There is much still to understand about gene editing before it is deemed safe or even desirable to be used in this way on embryos. However, the technology is here and the ‘genie is out of the bottle’, so we need to ensure that it is used in a safe and ethical way. This would include, in my opinion, using the technology to fix genes in the cells of adults. Here any genetic changes that are made are limited to the treated individual i.e. they are not passed down to future generations. There is also the issue of consent - and adults can, and should be, fully informed and consenting.
As gene editing improves we may reach safety levels that make it appropriate for use on embryos. However, in contrast to gene editing in adult cells, there are ethical issues that relate to consent and inheritance. Consent is impossible to achieve when editing embryos and, importantly, any genetic changes made to an embryo will be passed down to future generations.
Should parents have the right to decide if their offspring will have their genome edited - just as parents are able to vaccinate babies without their consent? Some may argue that editing of embryos should be allowed if it addresses an unmet health need, but who decides what is an unmet health need? Some may want to 'fix' a genetic condition where others feel it contributes to the rich tapestry of human life. Some, for religious or cultural reasons for example, may think it is wrong to edit DNA in any situation. And, of course, if gene editing is 'justified', who will pay? Who will be able to afford to take advantage of the new technology, and what might that mean for those who cannot? Finally, by opening the Pandora's box of gene editing of embryos these technologies could be used for unethical purposes - such as to create ‘designer babies’.
On the other hand, would it be immoral not to use gene editing for certain conditions? We already use technologies that change our future gene pool. For example, pre-implantation genetic testing (PGT) is a diagnostic test used in IVF that is carried out on a few cells from an embryo. The UK permits PGT screening of embryos for 400 conditions including intellectual disability and primordial dwarfism. So it could be argued that the end result of gene editing is fundamentally similar to PGT. In reality, editing of embryos may be an academic argument as I can think of very few situations where PGT, a safe and proven technology, could not be used in preference to gene editing of embryos.

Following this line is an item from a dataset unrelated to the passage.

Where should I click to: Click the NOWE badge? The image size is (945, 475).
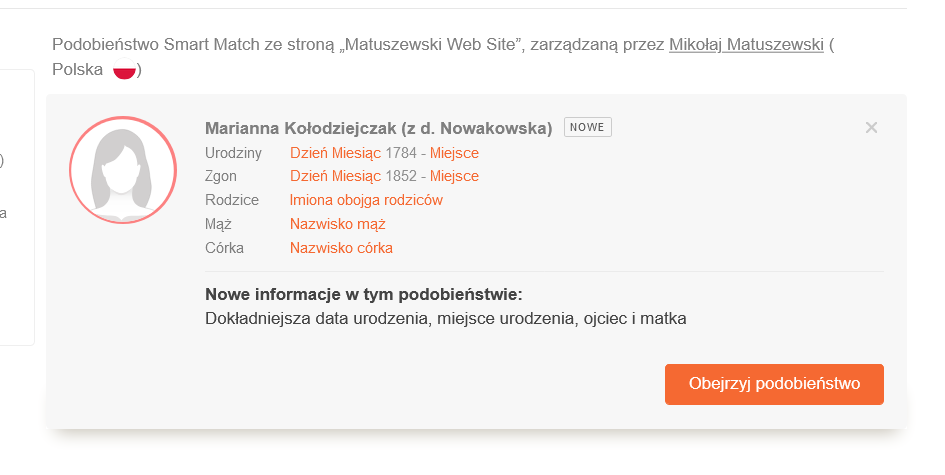tap(588, 127)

Nevertheless, we need a global set of rules to govern how gene editing is used - regulation is currently piecemeal and often unclear. To this end the World Health Organisation has a committee to advise on human gene-editing with an aim to develop global governance standards for CRISPR-based therapies.
New Zealand needs to be part of this discussion, although currently it is difficult to get any gene edited therapies into the clinic due to our Hazardous Substances and New Organisms (NZNO) Act. Leading scientists, including Professor Dame Juliet Gerrard, a respected biochemist serving as the Prime Minister's Chief Science Advisor, have called for an overhaul of this outdated legislation. As the legislation is updated to align with the new gene editing technologies, we should all be involved in shaping the direction of their use. We need to consider the intended and unintended impacts of human gene editing in various scenarios. Gene editing in humans is no longer science fiction. It is here, and it is here to stay.